García-Ruiz dkk / Frontiers dalam Psikologi

Simpanse bermain dengan kristal

Penelitian terbaru bereksperimen dengan simpanse dan menemukan bahwa “sepupu” kita juga memiliki ketertarikan yang sama terhadap bebatuan berkilau.

Yang baru belajar diterbitkan di Frontiers in Psychology menunjukkan bahwa ketertarikan manusia terhadap kristal mungkin saja terjadi kembali jutaan tahun yang lalu dan simpanse dapat membantu menjelaskan mengapa manusia prasejarah mulai mengumpulkan mineral berkilau jauh sebelum menggunakannya sebagai alat atau hiasan.

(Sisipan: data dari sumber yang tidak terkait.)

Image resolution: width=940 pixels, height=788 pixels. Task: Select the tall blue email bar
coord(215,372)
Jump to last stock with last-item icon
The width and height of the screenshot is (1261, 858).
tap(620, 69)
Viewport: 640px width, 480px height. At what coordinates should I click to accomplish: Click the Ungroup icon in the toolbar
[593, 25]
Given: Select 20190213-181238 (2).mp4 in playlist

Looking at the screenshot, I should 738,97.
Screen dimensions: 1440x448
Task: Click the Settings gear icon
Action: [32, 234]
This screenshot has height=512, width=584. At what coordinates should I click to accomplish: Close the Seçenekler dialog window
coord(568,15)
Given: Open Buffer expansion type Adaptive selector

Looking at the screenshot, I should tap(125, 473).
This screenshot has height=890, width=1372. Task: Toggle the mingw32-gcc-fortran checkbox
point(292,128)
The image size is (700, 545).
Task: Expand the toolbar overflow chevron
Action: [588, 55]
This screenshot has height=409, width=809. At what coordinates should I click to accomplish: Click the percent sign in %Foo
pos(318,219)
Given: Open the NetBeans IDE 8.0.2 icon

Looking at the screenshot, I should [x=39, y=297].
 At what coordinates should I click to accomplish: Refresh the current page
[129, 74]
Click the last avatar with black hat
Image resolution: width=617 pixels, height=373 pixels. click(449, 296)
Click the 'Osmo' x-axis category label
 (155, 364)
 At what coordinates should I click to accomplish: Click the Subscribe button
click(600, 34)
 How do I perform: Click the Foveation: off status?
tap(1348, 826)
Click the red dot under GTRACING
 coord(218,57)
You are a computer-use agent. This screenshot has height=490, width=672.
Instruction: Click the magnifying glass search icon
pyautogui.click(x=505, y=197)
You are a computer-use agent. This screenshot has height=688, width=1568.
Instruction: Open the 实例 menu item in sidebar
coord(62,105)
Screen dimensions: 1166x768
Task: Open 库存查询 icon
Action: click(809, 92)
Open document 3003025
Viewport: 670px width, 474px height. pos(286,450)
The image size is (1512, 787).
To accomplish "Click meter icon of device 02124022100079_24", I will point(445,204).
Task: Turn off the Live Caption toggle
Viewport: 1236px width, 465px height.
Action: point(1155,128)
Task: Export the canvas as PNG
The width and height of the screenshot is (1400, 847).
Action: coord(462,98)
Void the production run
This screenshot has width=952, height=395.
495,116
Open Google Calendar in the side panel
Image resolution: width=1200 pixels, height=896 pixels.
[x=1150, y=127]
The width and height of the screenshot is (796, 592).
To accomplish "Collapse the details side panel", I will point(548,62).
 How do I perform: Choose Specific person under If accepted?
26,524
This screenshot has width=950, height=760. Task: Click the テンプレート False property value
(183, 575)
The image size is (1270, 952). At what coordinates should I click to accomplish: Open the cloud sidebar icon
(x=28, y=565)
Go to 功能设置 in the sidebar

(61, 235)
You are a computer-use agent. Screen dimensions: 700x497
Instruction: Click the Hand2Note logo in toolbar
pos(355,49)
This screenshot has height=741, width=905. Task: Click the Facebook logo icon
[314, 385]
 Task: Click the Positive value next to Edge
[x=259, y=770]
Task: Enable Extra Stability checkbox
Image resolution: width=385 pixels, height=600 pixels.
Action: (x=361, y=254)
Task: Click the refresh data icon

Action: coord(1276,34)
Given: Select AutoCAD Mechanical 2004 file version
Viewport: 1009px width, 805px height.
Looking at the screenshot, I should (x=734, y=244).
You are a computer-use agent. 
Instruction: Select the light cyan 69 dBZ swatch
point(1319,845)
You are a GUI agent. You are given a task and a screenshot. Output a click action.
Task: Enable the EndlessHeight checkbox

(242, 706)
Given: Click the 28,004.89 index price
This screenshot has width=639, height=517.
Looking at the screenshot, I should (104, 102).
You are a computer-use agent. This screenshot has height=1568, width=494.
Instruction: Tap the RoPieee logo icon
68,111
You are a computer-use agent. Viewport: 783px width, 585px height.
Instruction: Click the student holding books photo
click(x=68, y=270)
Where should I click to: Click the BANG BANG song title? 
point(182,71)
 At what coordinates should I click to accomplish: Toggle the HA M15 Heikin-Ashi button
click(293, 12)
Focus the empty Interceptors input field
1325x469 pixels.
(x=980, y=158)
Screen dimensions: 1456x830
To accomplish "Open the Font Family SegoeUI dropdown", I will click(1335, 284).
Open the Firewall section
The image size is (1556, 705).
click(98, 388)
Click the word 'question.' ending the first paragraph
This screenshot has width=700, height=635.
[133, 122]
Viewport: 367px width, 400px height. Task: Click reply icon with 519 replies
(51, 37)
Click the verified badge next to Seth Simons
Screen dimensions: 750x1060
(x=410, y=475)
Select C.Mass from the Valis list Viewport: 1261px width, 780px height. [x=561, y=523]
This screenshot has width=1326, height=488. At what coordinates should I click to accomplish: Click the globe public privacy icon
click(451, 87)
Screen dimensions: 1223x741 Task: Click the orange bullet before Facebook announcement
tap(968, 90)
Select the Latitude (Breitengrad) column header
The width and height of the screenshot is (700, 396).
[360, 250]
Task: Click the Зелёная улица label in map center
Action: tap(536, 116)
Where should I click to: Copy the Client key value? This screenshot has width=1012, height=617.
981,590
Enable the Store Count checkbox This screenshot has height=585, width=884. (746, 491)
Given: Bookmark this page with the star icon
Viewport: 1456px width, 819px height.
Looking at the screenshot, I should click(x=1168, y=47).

Penelitian ini menemukan hubungan antara perilaku simpanse modern dan beberapa koleksi kristal tertua yang diketahui dalam catatan arkeologi. Salah satu contoh paling terkenal ditemukan pada tahun 1931 di Zhoukoudian, Tiongkok, di mana mereka berada Ditemukan 20 kristal kuarsa kecilberasal dari sekitar 800.000 tahun yang lalu, dikumpulkan oleh Homo erectus. Penemuan serupa, yang berasal dari 500.000 tahun yang lalu, ditemukan di Afrika Selatan, sementara enam prisma kuarsa yang dikumpulkan sekitar 300.000 tahun yang lalu ditemukan di India, kata the IFLScience.

Yang terpenting, tidak satu pun dari kristal kuno ini yang menunjukkan bukti modifikasi, yang menunjukkan hal itu tidak digunakan sebagai senjataperalatan atau perhiasan. Tujuannya telah lama membuat penasaran para arkeolog.

Untuk mengeksplorasi misteri ini, para peneliti mengamati simpanse berinteraksi dengan kristal di tempat perlindungan yang terkendali. Bagaimana manusia dan simpanse berbeda dari nenek moyang yang sama antara enam dan delapan juta tahun yang laluketertarikan apa pun terhadap kristal mungkin sudah ada sebelum spesies manusia pertama.

Dalam satu percobaan, simpanse diberikan kristal kuarsa monolitik besar yang ditempatkan di sebelah batu biasa dengan ukuran yang sama. Anda binatang mengabaikan batu tumpul itu dan sebaliknya, mereka membawa kristal itu ke tempat peristirahatannya, di mana mereka menghabiskan hampir dua hari untuk memeriksanya. Salah satu simpanse, Yvan, terlihat memutar objek berulang kali dan mengamatinya dari berbagai sudut.

Dalam pengujian lainnya, simpanse diberi campuran kristal kuarsa dan batu biasa dan secara konsisten memilih kristal tersebut, sehingga segera membedakannya dari batu lainnya. Yvan bahkan mendekatkan sepotong kuarsa ke matanya, seolah-olah memeriksa transparansinya. Pada pengujian selanjutnya, seekor simpanse bernama Sandy berhasil dipisahkan tiga jenis kristal yang berbeda dari tumpukan batu, menunjukkan kemampuan untuk mengkategorikannya sebagai objek yang berbeda.

Temuan ini menunjukkan bahwa dorongan untuk mengumpulkan kristal sudah ada sebelum manusia modern dan kemungkinan besar dimiliki oleh hominid yang telah punah seperti Homo erectus.